I need a saga

still nothing new sorry

‘I need a saga, what’s the saga? It Ghost In The Shell SAC’. Ok, I know, I know that was a lame rip off of the Queens Of The Stone Age, but hey aren’t we all lame rip off artist at heart.
Seriously I haven’t liked an anime this much since Cowboy Bebop, and for me that’s a miracle. I mean the whole series has both the art and the substance that most programs seem to lake these days. Don’t get me wrong I really liked both of Ohsii’s GITS films, but I guess I found them a little confusing. I’m pretty daft at the best of times but I find that with all of Ohii’s films you have to watch them twice before you even begin to understand their depth and even then you sometimes feel like his intensions aren’t being fully recognised. I always tend to look at Oshii’s films like that saying by A ZEN KOAN ‘We know the sound of two hands clapping. But what is the sound of one hand clapping?’ I mean is the answer as simple as silence, and the trick or message is that as humans we can’t accept the simplistic and instead try digging deeper to find an answer that we think is more appropriate or is there really a more complex answer?

Like Cowboy Bebop, GITS SAC isn’t afraid to confront society with the issues that have such a great effect on us, but are not openly discussed. Like in Jungle Cruize, the confrontation of the desensitisation of war, while confronting the phycology of this violent desensitisation.

Escape From is one of my favourite episodes confronting the discussion of life, death and immortality. I think its beautiful the way the little girl is the one who teachers the Tachikoma’s about death, and while the girl accepts death and wishes to grieve in an unbelievably informed method it is the A.I. that begins to contemplate the ultimate questions, which they latter faced in Barrage. I guess what I also liked about that episode was the director that created the perfect film. The film that he created was not about profits, but purely art. By detaching himself from the vanity associated with fame he was almost able to create immortality by developing a movie that people willing loved to death (literally).

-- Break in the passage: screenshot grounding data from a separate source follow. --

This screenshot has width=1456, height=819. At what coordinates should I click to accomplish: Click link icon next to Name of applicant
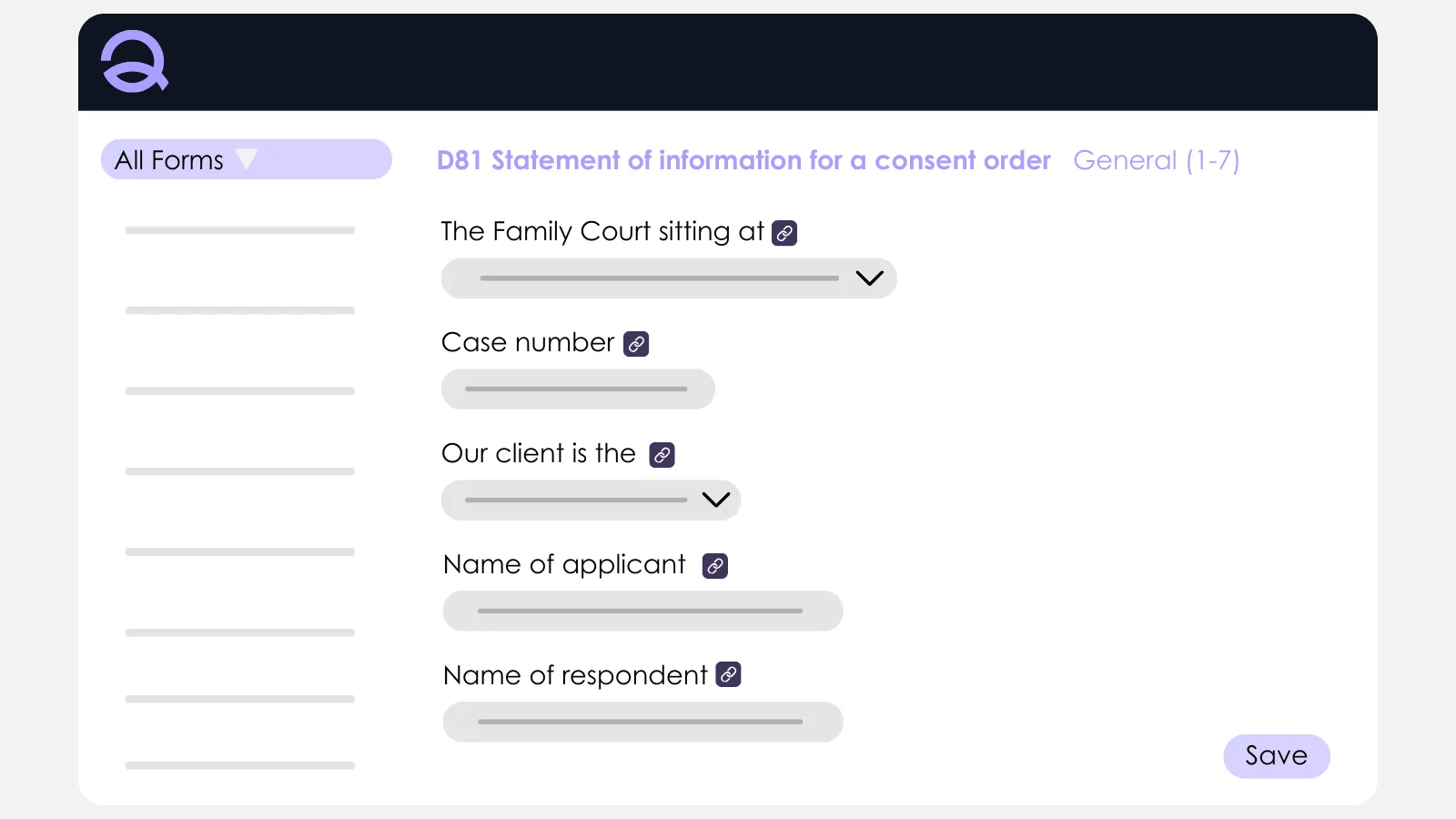tap(715, 566)
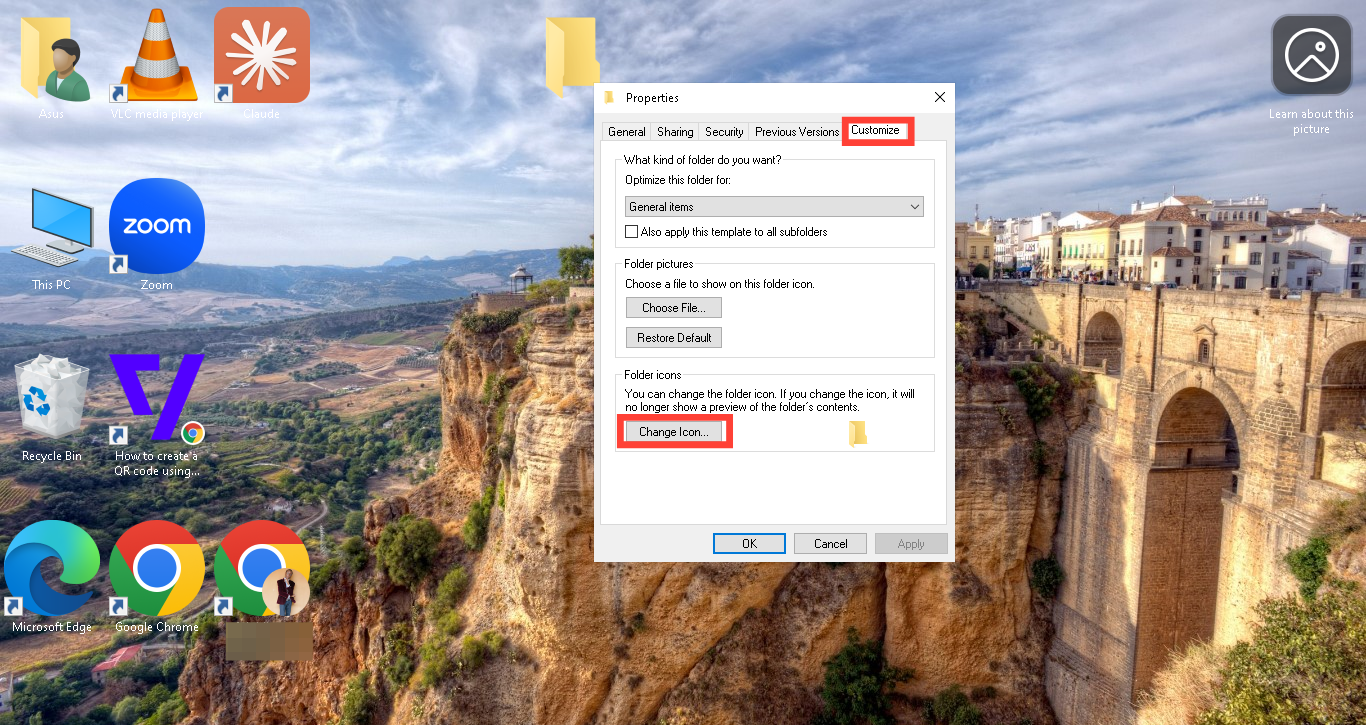The width and height of the screenshot is (1366, 725).
Task: Click the Choose File button
Action: point(674,308)
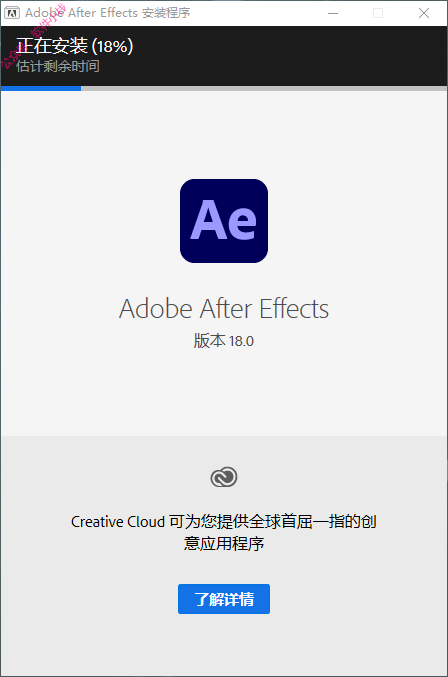Select the 估计剩余时间 label
448x677 pixels.
click(x=58, y=66)
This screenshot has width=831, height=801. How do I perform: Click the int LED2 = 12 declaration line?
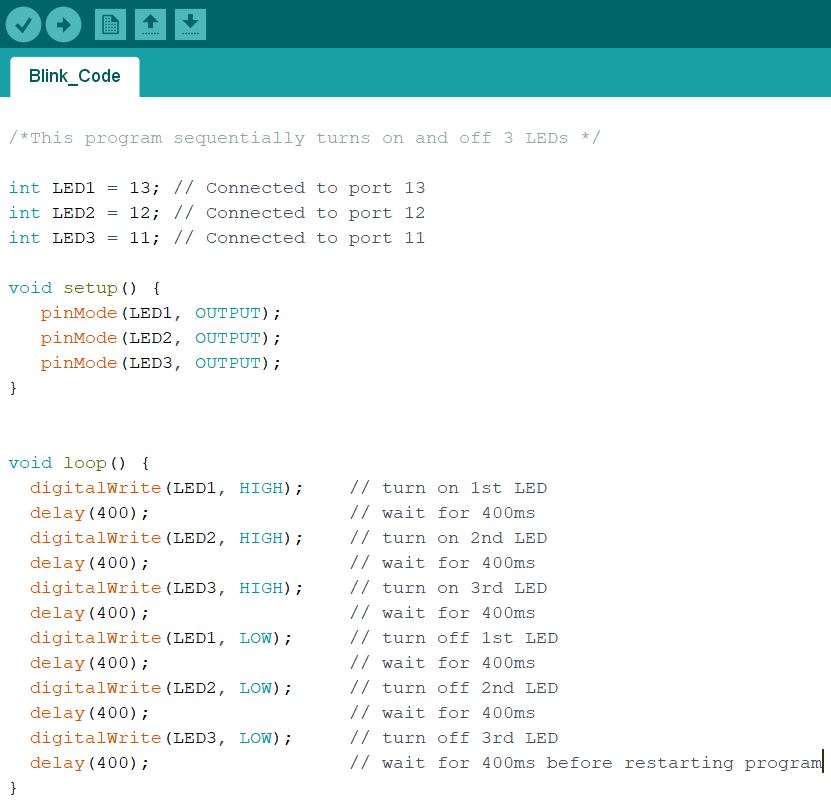pyautogui.click(x=217, y=213)

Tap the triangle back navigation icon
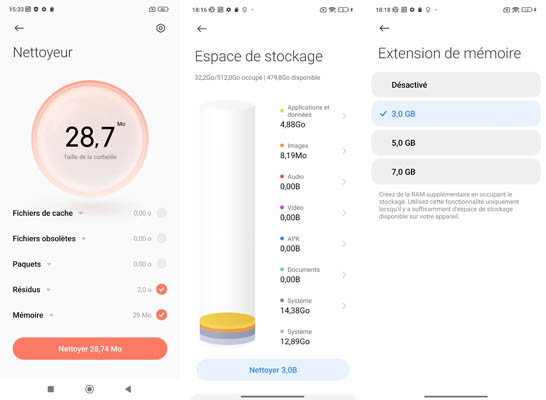(x=128, y=389)
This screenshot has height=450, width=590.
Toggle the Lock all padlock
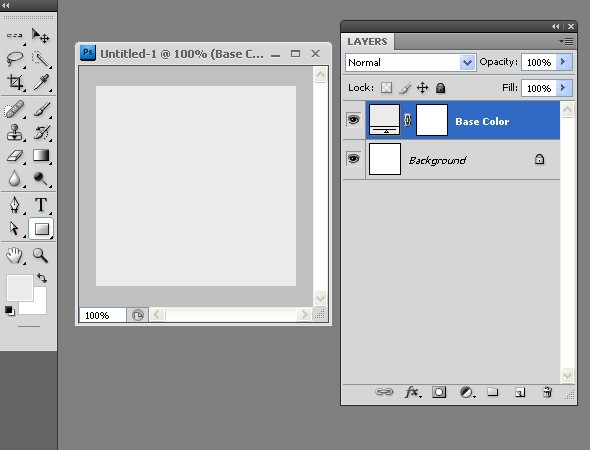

Really what seems to make this series stand out is the use of the laughing man, he is perfect yet not at the same time. The way I see it they created him just like Holden in Catcher in The Rye. Holden is a pessimistic non-conformist teen, although at the same time he is still acceptable to society through the way that he falls in and out of love more times than he changes his shirt in the book. He constantly rebels against society by hating everything and staying true to his beliefs, but at the same time his inability to stop himself from falling into the trap of love just makes him a part of society. The Laughing Man wants to right the wrongs served within the pharmaceutical industries and expresses his strength in his beliefs through his willingness to die for this cause, although at the same time he is overwhelmed by a naive innocence as he wants the people to act of their own free will, openly admitting their mistakes to the world because that is what they believe is right.